The first piece of the regional water system puzzle was put in place last spring with the interconnection between the Halls Station system and the system owned by the Muncy Borough. The interconnection was designed to create an additional source of water for the Halls Station system as well as to accommodate development in and around the Muncy Industrial Park.
That expansion already has reaped dividends in the area with the creation of the Marcellus Energy Park in Muncy Township. The park, which is served by the expanded system, is home to anchor tenant Weatherford and several other companies involved in the natural gas industry.
The authority last year took ownership of a private water system that serves several residential developments along Lycoming Mall Drive in Fairfield Township. That system, the Village Water Co., is being augmented by the construction of a 200,000-gallon water storage tank at the Grey Fox Plaza that will allow the system to be expanded into the plaza and Fairfield Road-Choate Circle business corridor.
Additionally, the Lycoming Mall, as of last Monday, tied into the Hall Station system and officially became a customer of the authority, Weigle said.
Facility upgrades needed
The authority's administrative offices and sewage treatment facilities on Old Cement Road in Fairfield Township are being upgraded at a cost of about $4 million.
Facing the need to meet state and federal pollution discharge regulations associated with Chesapeake Bay cleanup initiative, the authority last year began upgrading its sewage treatment plant.
At the same time, it began planning the construction of a new administration building to take the place of the current building, which is cramped, obsolete and unable to handle the services now being provided, as well as expected future increase in services.
Treatment plant upgrades, which should be completed sometime this summer, include the installation of a new 350,000-gallon sludge holding tank, an equipment building that contains dewatering and sludge press equipment and computerized process controls, among other things.
The administration building project, which also includes a separate three-bay garage, is expected to be completed early next year.
Stretched to the limit
Weigle admitted the workload has stretched authority resources. The Limestone Township and Beaver Lake sewage systems are in poor condition and will be a challenge to fix, she said.
At least one authority member, Richard Haas of Loyalsock Township, has voiced his concerns that the authority is being stretched beyond the limits of its capabilities by the additional projects.
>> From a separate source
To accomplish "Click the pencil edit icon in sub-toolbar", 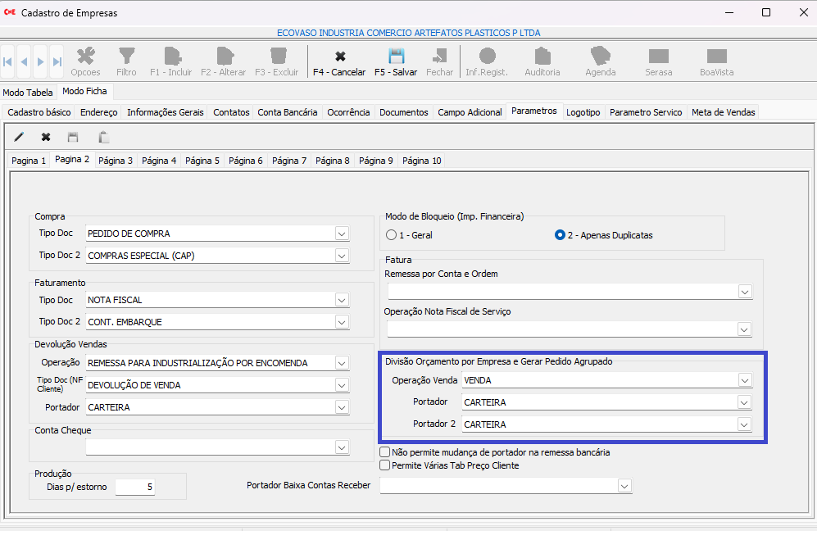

Weigle, however, said it is the authority's duty to assist municipalities. Water and sewer systems are highly regulated, complex and expensive to maintain. Most small municipalities do not have the resources, experience or expertise to deal with issues related to them, Weigle said.
"The water and wastewater industry has become very technical and very complex," she said. "It's difficult for (organizations) like us to deal with. How much more complicated is it for communities like Limestone Township?"
It is the goal of the authority to offer "creative solutions to our partner municipalities to meet their water and sewer needs," Weigle said.
According to Dr. Vincent Matteo, president and CEO of the Williamsport/Lycoming Chamber of Commerce, because companies want infrastructure in place where they want to locate, the lack of that infrastructure, including water and sewer, "is a deterrent to growth" in the region.
According to Matteo, water and sewer has attracted new companies and helped keep existing companies in the Williamsport area.
"The chamber is very supportive of everything the county has done in the area of public water and sewer," Matteo said. "It is an essential component of economic development and job growth."